We’ve become friends with many of the editors over the years, so in addition to working, it was great to catch up face to face and hear about their recent news and accomplishments, be it family related or an upcoming fishing trip. These relationships are what help to make work fun and build trust with each editor.
Relationships are key to succeeding in this profession – whether it’s developing a new friendship or cultivating an existing one. Below are three key points to remember about developing relationships during a tradeshow.
- Don’t do all of the talking. At every tradeshow there is usually a specific product or set of products to promote to editors for gear reviews and other potential coverage. While the new products are a priority, I try to begin the majority of my meetings by asking the editors what is new with them and what they’re working on. The conversation always comes full circle (ha, get it?) back to the new products (because that’s why everyone attends the show, to see new products), but it also gives me insight to the editor’s needs, so I can tailor my news to them moving forward.
- Smile and offer to help. In between meetings, I always notice people standing around, waiting for someone to acknowledge and help them. Usually they need help from the sales team or have other non-public relations related questions. As an ambassador of the brand, I always greet them and offer assistance, even if it’s just to find the right person to assist them. This almost always generates their appreciation and begins a great experience while in our client’s booth.
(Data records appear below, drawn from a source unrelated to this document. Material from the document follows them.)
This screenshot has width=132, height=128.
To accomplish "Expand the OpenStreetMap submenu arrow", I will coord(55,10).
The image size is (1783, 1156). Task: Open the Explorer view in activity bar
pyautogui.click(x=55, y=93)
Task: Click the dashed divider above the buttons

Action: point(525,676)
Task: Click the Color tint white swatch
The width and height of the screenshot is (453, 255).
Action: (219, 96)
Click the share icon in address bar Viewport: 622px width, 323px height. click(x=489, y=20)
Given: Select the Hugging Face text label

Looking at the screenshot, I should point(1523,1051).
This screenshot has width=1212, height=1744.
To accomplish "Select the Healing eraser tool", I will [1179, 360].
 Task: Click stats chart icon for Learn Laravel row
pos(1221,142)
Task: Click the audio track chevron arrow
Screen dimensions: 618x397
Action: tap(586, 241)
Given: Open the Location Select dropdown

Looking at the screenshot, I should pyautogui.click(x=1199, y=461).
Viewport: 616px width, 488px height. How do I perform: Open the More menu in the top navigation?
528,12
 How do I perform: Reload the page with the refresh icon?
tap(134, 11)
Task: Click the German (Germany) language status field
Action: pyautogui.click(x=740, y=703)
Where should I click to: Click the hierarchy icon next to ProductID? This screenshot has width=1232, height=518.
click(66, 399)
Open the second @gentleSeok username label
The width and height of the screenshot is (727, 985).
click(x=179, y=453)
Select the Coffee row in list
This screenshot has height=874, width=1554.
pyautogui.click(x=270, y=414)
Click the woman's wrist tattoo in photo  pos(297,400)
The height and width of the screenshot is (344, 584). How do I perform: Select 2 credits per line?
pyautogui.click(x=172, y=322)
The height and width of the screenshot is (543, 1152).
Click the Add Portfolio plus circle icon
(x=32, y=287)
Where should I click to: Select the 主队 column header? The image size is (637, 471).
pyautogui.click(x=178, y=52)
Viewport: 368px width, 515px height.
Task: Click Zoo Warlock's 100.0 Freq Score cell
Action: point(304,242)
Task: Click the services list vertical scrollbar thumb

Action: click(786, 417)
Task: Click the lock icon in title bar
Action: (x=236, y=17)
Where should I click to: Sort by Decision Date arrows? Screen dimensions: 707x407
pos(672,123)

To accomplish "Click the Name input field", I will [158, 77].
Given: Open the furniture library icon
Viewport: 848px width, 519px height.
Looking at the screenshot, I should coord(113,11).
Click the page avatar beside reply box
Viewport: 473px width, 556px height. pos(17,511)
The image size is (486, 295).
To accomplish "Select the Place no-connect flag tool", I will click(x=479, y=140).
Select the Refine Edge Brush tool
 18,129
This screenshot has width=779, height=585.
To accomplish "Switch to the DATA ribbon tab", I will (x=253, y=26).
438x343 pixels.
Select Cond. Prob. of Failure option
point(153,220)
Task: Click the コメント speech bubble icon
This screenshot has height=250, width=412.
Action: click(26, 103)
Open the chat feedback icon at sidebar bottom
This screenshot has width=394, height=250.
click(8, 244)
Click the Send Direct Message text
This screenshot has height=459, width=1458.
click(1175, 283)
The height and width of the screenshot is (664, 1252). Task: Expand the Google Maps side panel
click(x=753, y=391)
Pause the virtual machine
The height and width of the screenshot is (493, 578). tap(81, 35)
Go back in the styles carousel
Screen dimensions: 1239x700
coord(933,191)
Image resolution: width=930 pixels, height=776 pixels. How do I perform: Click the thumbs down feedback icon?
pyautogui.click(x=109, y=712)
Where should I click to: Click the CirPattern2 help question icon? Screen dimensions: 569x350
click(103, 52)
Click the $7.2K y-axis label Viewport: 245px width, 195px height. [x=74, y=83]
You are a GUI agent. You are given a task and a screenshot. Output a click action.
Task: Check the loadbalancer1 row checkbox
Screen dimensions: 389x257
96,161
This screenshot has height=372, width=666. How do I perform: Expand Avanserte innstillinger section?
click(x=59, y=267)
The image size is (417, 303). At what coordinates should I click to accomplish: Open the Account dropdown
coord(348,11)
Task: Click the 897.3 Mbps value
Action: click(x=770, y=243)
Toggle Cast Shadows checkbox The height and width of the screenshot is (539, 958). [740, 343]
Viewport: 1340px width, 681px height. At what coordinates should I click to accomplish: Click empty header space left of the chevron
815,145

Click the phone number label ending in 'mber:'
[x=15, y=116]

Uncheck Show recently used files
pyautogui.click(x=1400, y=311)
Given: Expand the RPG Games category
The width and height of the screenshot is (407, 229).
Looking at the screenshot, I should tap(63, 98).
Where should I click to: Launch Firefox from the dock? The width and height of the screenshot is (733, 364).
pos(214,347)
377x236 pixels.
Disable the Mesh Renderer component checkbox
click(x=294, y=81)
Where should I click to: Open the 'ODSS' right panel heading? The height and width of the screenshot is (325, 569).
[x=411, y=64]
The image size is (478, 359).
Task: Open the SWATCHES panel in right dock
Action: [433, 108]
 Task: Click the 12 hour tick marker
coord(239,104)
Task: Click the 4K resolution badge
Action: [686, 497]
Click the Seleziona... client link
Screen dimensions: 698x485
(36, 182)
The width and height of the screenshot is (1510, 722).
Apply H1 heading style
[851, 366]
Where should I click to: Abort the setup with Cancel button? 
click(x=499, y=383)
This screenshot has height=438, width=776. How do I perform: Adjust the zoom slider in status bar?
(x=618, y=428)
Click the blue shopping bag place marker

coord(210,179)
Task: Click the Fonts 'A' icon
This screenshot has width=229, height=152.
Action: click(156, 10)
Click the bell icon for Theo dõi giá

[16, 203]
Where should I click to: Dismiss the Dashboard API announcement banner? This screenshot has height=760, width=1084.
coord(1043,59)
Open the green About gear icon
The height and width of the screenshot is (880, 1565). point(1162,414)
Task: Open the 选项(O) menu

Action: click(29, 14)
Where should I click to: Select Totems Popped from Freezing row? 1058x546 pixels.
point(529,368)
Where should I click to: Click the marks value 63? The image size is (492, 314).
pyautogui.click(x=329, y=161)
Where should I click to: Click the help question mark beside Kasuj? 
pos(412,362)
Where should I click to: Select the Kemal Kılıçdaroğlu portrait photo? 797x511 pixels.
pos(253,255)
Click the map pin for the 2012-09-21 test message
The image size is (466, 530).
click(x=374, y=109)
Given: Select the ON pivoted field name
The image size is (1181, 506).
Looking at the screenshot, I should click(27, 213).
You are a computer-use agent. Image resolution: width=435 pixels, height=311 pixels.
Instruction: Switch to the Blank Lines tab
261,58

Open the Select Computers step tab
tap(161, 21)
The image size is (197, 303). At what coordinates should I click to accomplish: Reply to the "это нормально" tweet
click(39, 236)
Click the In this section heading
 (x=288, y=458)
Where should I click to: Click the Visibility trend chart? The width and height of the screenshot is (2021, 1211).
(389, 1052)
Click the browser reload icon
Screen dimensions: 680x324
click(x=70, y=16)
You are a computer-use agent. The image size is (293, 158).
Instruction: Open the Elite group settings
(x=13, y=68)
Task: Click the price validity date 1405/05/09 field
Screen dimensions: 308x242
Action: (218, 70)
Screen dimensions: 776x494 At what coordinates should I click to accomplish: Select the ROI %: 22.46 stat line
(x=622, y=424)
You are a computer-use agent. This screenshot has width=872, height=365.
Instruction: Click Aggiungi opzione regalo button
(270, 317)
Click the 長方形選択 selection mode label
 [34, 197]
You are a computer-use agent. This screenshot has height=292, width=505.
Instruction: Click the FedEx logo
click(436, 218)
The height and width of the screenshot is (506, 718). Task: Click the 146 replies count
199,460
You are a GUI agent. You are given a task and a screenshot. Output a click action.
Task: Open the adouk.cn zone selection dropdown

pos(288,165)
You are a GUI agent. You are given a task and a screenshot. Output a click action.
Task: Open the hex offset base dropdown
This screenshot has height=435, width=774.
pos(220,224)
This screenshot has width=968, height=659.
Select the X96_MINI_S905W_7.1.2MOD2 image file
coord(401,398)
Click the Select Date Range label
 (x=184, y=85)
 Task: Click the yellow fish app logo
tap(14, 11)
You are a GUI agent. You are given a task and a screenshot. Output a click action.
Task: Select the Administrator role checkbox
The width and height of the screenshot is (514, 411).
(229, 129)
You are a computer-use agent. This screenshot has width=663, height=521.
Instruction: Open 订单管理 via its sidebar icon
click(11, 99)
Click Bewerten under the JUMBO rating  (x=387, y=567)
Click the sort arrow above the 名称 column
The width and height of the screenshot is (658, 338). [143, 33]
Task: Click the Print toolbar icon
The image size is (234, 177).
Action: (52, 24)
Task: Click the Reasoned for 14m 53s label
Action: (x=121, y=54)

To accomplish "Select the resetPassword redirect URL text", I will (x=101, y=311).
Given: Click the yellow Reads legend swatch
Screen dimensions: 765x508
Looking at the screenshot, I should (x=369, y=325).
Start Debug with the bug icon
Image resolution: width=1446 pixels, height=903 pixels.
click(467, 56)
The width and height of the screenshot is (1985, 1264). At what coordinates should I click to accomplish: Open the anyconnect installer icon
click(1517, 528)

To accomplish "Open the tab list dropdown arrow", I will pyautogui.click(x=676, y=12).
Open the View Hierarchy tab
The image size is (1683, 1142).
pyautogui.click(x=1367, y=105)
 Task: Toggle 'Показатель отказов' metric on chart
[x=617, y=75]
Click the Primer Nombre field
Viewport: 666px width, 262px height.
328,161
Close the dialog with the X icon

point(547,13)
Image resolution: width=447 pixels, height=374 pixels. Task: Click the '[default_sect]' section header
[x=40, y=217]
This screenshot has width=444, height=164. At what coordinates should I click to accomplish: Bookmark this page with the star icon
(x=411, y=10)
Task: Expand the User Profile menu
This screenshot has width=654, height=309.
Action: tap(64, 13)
- Have fun. Luckily the brands I work with make this easy. This year we were asked to wear psychedelic t-shirts and hair scarves – two things I wasn’t sure about donning while I was working (mainly due to their 1970’s flair). It was a party theme and ultimately I played along and was glad I did – it brought additional interest to the tradeshow booth and created a great atmosphere during the show.
What tips have you found successful while attending tradeshows?